Amazon Key customers beware: A security researcher has discovered a hack that hinders Amazon Key’s ability to lock, allowing anyone to get into a Key-enabled home.
According to Tom’s Guide, the Bay Area researcher, identified simply as MG, posted a proof-of-concept video on Twitter on Sunday.
"I'm withholding details until Amazon has a chance to fix this," MG said. "Don't want this being abused in the wild."
Amazon Prime customers can utilize Amazon Key, which allows the eCommerce giant to remotely unlock a home's front door to leave an Amazon delivery. The customer can watch the entire delivery unfold via Amazon's Cloud Cam security camera. The compatible smart locks are made by Kwikset and Yale. The package with camera and smart lock, including free installation, costs $250.
This isn’t the first time the system has been hacked. Last November, it was discovered that Cloud Cam could be manipulated by a simple program running from a computer that is within Wi-Fi range of the camera. The software could disable and freeze the camera, so a viewer would only see a closed door even if the door was open, enabling a dishonest delivery person to rob the home. Amazon fixed that flaw with a software patch.
Still, MG wasn’t impressed with the company's response to the security issue. "Amazon downplayed the last attack on this product because it needed an evil delivery driver to execute. This doesn't," he said on Twitter. "It's all current software."

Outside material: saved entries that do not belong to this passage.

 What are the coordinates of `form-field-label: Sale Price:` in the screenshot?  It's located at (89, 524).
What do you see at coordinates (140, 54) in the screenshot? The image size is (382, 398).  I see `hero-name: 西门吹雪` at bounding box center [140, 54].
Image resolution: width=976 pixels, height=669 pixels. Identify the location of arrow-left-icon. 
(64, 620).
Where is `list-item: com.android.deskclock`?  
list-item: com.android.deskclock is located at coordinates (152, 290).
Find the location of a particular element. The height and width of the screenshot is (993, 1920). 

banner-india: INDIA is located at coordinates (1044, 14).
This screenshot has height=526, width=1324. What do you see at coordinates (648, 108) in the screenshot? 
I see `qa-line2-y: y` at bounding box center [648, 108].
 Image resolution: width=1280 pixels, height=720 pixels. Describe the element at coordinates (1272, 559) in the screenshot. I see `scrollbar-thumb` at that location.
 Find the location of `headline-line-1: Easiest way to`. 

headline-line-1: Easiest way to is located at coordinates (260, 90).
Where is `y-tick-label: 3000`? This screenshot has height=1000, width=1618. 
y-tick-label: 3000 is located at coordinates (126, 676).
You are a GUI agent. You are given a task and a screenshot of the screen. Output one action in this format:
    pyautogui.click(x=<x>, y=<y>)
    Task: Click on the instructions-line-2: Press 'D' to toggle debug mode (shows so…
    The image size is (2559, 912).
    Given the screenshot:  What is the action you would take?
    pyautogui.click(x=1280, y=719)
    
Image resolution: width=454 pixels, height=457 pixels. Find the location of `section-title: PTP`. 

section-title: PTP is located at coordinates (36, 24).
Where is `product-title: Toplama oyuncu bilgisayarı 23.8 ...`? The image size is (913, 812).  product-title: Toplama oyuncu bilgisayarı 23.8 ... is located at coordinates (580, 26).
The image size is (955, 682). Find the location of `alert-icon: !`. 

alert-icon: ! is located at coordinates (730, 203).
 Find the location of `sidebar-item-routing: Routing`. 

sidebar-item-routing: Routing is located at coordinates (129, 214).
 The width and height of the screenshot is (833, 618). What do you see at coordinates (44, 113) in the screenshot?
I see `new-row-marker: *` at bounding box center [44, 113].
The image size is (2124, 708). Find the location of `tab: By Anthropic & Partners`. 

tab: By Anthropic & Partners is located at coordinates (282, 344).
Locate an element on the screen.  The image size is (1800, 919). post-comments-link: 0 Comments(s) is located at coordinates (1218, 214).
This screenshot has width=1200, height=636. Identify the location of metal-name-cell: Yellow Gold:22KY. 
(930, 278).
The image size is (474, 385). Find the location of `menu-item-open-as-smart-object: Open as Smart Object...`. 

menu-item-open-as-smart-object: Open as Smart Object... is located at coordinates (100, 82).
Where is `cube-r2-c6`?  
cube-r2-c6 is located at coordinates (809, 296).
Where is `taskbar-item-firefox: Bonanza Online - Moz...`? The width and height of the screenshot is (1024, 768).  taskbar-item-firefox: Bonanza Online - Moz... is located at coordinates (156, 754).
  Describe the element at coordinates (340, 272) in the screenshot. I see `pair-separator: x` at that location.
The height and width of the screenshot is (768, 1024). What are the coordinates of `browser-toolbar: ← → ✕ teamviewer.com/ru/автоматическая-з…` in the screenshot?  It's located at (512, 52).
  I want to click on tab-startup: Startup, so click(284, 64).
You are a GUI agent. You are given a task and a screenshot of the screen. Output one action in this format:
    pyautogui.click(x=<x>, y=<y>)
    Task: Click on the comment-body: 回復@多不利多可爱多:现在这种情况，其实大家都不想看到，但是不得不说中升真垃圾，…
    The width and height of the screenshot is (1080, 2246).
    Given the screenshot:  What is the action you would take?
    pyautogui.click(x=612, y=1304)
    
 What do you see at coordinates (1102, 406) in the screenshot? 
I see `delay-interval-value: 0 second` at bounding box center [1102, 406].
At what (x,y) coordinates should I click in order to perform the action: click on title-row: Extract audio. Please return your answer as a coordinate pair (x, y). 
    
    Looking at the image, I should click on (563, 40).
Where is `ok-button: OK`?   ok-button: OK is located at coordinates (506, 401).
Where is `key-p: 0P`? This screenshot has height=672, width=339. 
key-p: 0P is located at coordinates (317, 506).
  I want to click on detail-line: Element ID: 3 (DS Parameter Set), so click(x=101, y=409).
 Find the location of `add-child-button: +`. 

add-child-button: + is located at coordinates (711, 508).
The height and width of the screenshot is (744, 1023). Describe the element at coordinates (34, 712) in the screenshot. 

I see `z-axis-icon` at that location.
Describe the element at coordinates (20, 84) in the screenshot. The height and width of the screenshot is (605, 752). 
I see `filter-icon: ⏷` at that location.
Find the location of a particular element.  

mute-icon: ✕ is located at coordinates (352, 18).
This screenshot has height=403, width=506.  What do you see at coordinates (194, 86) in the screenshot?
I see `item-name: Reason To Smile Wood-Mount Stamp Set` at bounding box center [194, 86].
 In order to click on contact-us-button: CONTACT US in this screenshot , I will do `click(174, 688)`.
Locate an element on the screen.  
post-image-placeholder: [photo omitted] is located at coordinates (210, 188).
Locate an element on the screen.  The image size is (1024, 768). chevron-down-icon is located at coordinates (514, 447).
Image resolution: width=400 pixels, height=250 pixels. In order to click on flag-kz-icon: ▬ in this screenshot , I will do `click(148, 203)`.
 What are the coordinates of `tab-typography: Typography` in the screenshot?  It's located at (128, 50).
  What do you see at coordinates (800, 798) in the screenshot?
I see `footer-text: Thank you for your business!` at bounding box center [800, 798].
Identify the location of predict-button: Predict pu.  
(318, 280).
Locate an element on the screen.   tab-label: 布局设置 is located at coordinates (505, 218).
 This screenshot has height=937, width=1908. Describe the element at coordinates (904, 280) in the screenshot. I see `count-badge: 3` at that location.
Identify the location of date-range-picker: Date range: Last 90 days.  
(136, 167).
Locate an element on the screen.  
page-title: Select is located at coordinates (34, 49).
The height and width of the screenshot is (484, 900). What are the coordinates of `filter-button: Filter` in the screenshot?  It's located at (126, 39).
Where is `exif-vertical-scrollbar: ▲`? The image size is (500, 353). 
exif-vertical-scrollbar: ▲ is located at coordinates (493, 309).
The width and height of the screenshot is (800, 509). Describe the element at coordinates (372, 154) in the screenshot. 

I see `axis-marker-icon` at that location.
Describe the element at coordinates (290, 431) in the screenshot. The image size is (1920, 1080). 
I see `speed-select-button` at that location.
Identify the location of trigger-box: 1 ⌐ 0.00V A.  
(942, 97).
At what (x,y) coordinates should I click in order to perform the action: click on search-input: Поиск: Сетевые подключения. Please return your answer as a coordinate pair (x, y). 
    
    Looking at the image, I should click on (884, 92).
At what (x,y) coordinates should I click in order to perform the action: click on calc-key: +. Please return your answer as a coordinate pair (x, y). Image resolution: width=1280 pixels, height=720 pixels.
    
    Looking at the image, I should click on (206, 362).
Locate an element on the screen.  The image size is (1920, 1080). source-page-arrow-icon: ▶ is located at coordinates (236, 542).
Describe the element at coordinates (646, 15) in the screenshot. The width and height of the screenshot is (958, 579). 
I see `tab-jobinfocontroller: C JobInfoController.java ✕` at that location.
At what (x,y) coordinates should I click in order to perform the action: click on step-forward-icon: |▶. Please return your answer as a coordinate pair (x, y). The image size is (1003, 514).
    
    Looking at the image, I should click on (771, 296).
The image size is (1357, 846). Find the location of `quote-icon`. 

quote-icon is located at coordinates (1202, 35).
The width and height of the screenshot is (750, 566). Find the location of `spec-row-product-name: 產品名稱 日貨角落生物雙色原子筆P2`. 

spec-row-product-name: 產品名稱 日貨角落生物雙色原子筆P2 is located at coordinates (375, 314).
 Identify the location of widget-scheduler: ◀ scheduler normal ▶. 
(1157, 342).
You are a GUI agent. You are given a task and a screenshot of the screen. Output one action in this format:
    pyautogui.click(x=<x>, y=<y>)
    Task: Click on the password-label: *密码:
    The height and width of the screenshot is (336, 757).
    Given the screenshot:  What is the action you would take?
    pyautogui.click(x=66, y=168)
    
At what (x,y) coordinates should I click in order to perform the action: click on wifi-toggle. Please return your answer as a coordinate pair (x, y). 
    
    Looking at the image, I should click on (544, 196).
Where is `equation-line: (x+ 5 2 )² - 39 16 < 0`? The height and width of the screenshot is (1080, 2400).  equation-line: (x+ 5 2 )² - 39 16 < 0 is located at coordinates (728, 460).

This latest news surely won’t boost Amazon Key’s popularity with customers. A SurveyMonkey poll last year found that about 58 percent of Amazon Prime customers would definitely not buy Amazon Key – only slightly less than the 61 percent of all U.S. adults who wouldn’t buy the product. Among Prime subscribers, only 5 percent said they would definitely buy Amazon Key, while only 4 percent of all U.S. shoppers said they would.